翻訳ミステリー長屋かわら版・第18号
田口俊樹
最高級短パンを新調しました。
田口家御用達のイトーヨーカ堂で。
店員さんに勧められるまま新素材のやつを買いました。
いやあ、これが実に快適。
店員さんの言ってたとおりとても涼しい。
通気性が抜群なんですね。
日夜こういう生地の研究をしている人が日本のどこかにいるんですね。
エライなあ。
で、先日、犬を散歩させていたときのこと。
普段にもましてやけに涼しい。
ひょいと見ると、チャックが開いてました。
涼しいわけだ。
ボケ老人、老犬を連れて徘徊中です。
(たぐちとしき:ローレンス・ブロックのマット・スカダー・シリーズ、バーニイ・ローデンバー・シリーズを手がける。

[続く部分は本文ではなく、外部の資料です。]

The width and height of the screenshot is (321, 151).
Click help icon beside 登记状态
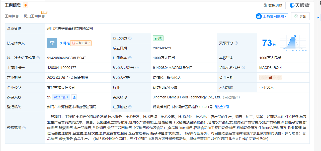point(130,38)
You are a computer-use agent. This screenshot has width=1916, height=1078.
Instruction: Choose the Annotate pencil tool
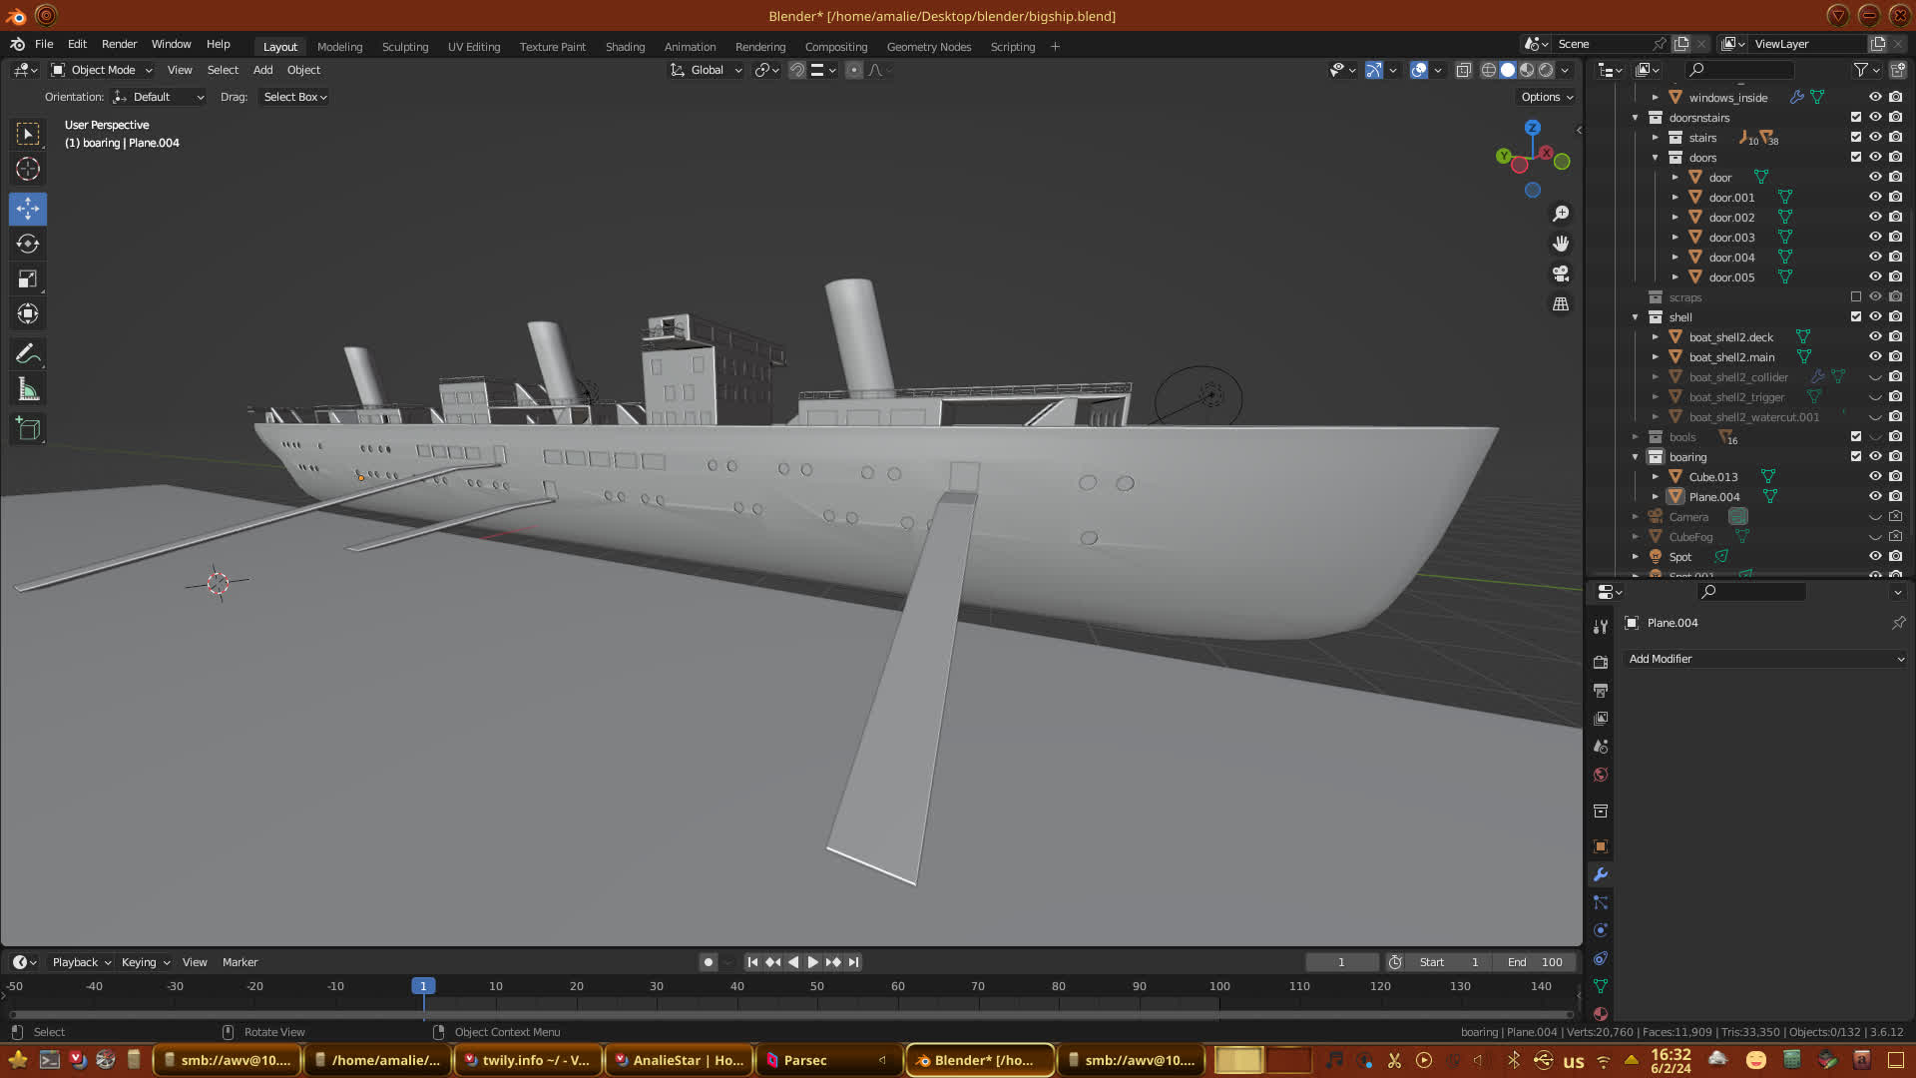click(28, 354)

趣味は競馬とパチンコ)
長いトンネルをぬけると……そこは、
パラダイスではなかったのですね。
春から抱えていた仕事を終わらせ、
さて、ゆっくりプールへでも
行こうと思っていた矢先、
気の緩みか、疲れが出たのか、
思い切り転び、眉の上を縫うほどの
怪我をしてしまいました。
お岩さん状態。外出する時は
キャップにサングラス、
ますます怪しいおじさんに
なっちまいました。
エルロイ祭りの時までには、
普通の顔に戻れるか……
(よこやまひろあき:AB型のふたご座。音楽を聴きながらのジョギングが日課。主な訳書:ペレケーノス『夜は終わらない』、ダニング『愛書家の死』ゾウハー『ベルリン・コンスピラシー』アントニィ『ベヴァリー・クラブ』ラフ『バッド・モンキーズ』など。ツイッターアカウント@maddisco)
鈴木恵
旅先で時間をつぶすために入ったティーショップで、ふといつもとはちがうことがしてみたくなり、メニューに載っていた「物語のお茶」なるものを注文したら――というのが『ゾラン・ジフコヴィッチの不思議な物語』所収の『ティーショップ』という短篇。そのお茶を注文すると、もれなく不思議な物語が付いてきてちゃうのである。
ぼくも子供のころはよく、洋服箪笥の奥を探ったり、水たまりに足を突っ込んでみたりして、異世界への入口を探したものだけど、こんどはひとつ、見知らぬ土地へ行ったら飲み屋ではなくティーショップに入ってみよう、なんて思っております。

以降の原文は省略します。